Two rookies faced off in Game 1 for the first time in history: Anthony Reyes for St. Louis and Justin Verlander for Detroit. It looked like the Tigers were going to get to Reyes early in the bottom of the first, when Craig Monroe doubled and Magglio Ordóñez walked. Carlos Guillén singled Monroe in, giving the Tigers a 1–0 lead. However in the top of the second, Scott Rolen hit a long home run to left field, tying the score at 1–1. Rolen was 0-for-15 in his career in the World Series before hitting the home run. The previous mark had been 0-for-13, set by Benny Kauff of the New York Giants in the 1917 World Series. In the third inning the Cards broke through, first when Chris Duncan's RBI double scored Yadier Molina to give the Cardinals the lead. On Verlander's next pitch, 2005 National League MVP Albert Pujols banged a two-run home run, punishing the rookie who elected to pitch to the dangerous Pujols, rather than walk him with first base open and two outs and pitch to Jim Edmonds.

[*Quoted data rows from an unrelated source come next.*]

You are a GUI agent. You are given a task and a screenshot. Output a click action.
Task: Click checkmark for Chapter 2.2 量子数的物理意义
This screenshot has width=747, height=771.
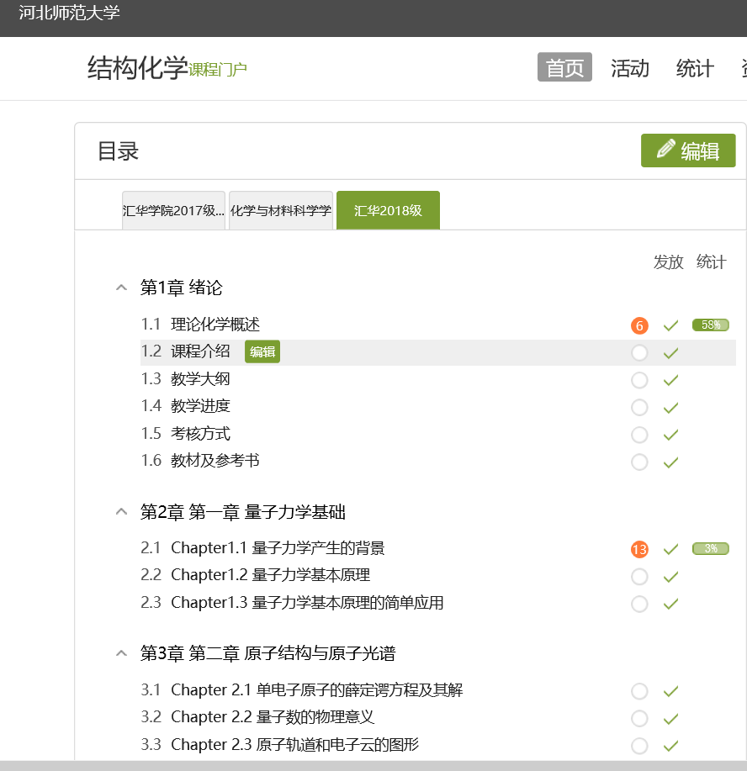pyautogui.click(x=670, y=718)
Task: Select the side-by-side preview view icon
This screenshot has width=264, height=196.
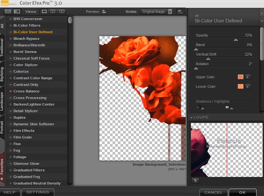Action: (62, 12)
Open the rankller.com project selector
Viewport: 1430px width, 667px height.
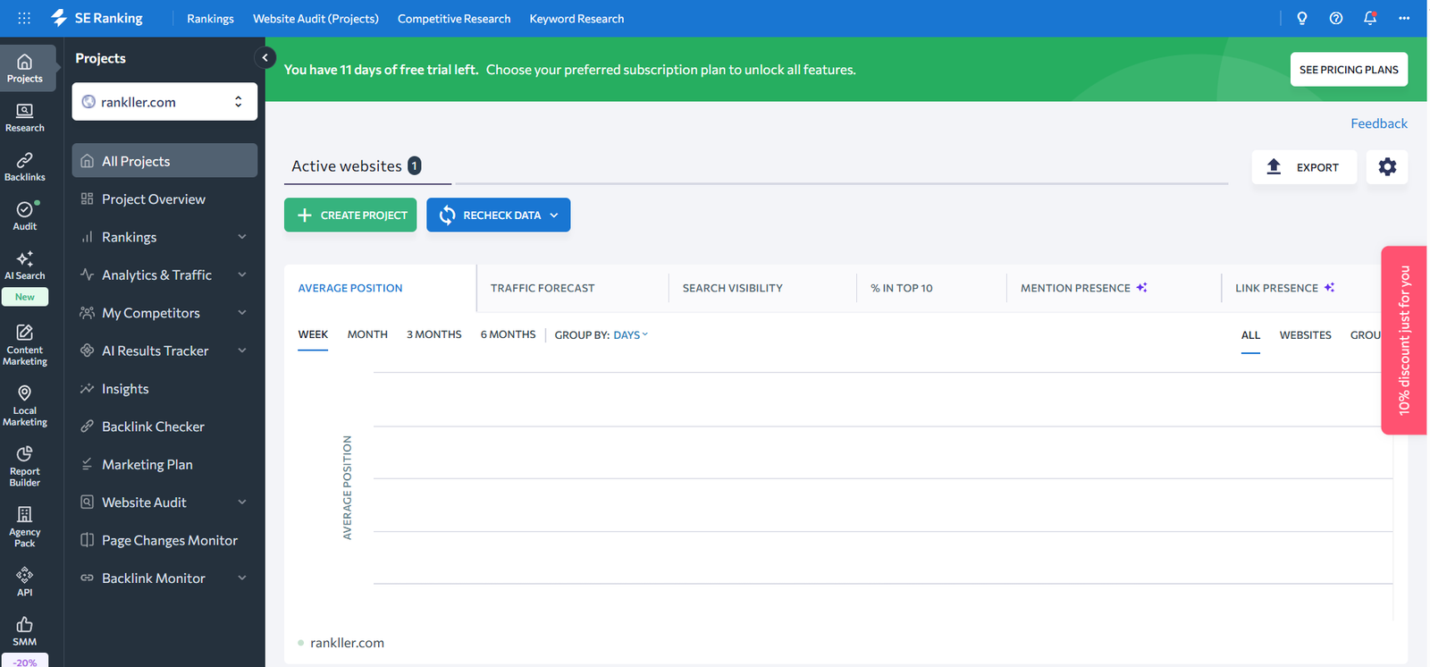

Meanwhile, Anthony Reyes was the story. The pitcher who had the fewest regular season wins of a Game 1 World Series starter (5)[13] at one point retired seventeen in a row from the first inning to the sixth inning, a World Series record for a rookie. The previous record was thirteen (John Stuper, STL, 1982, and Dickie Kerr, CHW, 1919). Reyes' final line was eight-plus innings, four hits, two runs, and four strikeouts. The Cards took advantage of Detroit's mistakes again in the sixth, when Brandon Inge made two errors in one play. With runners on second and third, Inge threw to home wild to score a run and then obstructed Scott Rolen, who was running home, to score another run. Craig Monroe hit a solo home run off Reyes in the bottom of the ninth, which led to Reyes being pulled from the game, as Braden Looper came in to finish the game. The final score was 7–2 Cardinals, marking the first time since 2003 that the National League had won a World Series game, and the first World Series game won by St. Louis since Game 5 of the 1987 World Series.

Game 2[edit]

Sunday, October 22, 2006 at Comerica Park in Detroit, Michigan

Team 1 2 3 4 5 6 7 8 9 R H E
St. Louis 0 0 0 0 0 0 0 0 1 1 4 1
Detroit 2 0 0 0 1 0 0 0 X 3 10 1
WP: Kenny Rogers (1–0)   LP: Jeff Weaver (0–1)   Sv: Todd Jones (1)
Home runs:
STL: None
DET: Craig Monroe (2)

With a starting temperature of 44 °F (7 °C),[14] controversy surrounded the start of Game 2 when Tigers starting pitcher Kenny Rogers was found to have a substance on a patch of the palm of his pitching hand during the first inning. Although Cardinals hitters claimed that the ball was doing "weird things" in the first inning, Cardinals manager Tony LaRussa did not request an inspection of Rogers' hand to determine what the substance was. Rogers claimed it was a combination of dirt and rosin (both legal), but complied with a request from the umpires to wash his hands before the second inning.[15]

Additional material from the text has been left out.